Nor is it that Germany made a greater return to the system change. He mastered possession clearly, but hardly generated danger. Without the imaginative Draxler on the field, everything was at the expense of some of the fogonazo of Ozil, but that of Arsenal was once again the vivid image of intermittency. Only in the end, when the break was sensed, the German painting generated some unease to Buffon, but neither Mario Gómez nor Muller finished to the goal with the necessary clarity (minutes 40 and 41).
Goals change the game
After the time was through the locker room, he came to feel that the match could change. It was just a mirage. The fear of error, of receiving a goal that changed everything, was stronger than the desire to win and that translated into a slow, heavy pace that was about to send more than one impartial spectator to bed early.
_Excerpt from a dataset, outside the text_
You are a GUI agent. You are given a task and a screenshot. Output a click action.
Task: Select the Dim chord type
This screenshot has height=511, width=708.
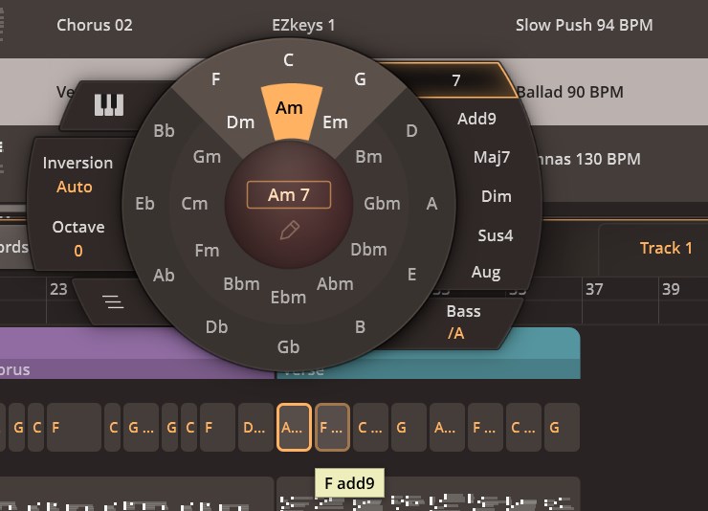click(497, 196)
Fortunately for the show, Germany took advantage of its spherical dominance 20 minutes after the resumption. It was a strange move in which only Jonas Hector played his proper role, reaching almost baseline to put a center that sent midfielder Mesut Ozil to the bottom of the net. Previously, and outside the area, it had been the pure 9, Mario Gómez, who had maneuvered with skill to send the ball to the layman and give rise to the 1-0.
As expected, the shock changed with the cons of the cons. Italy had no choice but to step forward and that allowed the ball to suddenly circulate more smoothly and, above all, closer to the areas. In any case, if the tie came it was because Boateng made a lump error. To make it clear that he was not pushing his pair into the area, the zaguero jumped with his arms completely up and the ball, which passed through the area, hit them. A penalty as clear as a fool that he transformed Bonucci into 1-1 and which led the match to overtime.
If little had passed in 90 minutes of play, even less in the 30 prolongation that, in reality, only served to delay the ever-agonizing penalty shootout. In the duel between two of the best goalkeepers in the world, the figure of Manuel Neuer emerged, who stopped two of the nine penalties that he ended up throwing Italy. Hector did not miss the 18th shot and Germany, which was a little less afraid of losing, slipped into the semi-finals.
The drafting notes for players in Germany:
The drafting notes for players in Italy:
The man of the party – Manuel Neuer:
In a match in which football shone by his absence ended up being decisive the expertise of Manuel Neuer to stop two of the nine penalties kicked by Italy. The German goalkeeper, who had barely had work throughout the crash, was very focused and managed to deflect Bonucci and Darmian’s shots in the shootout.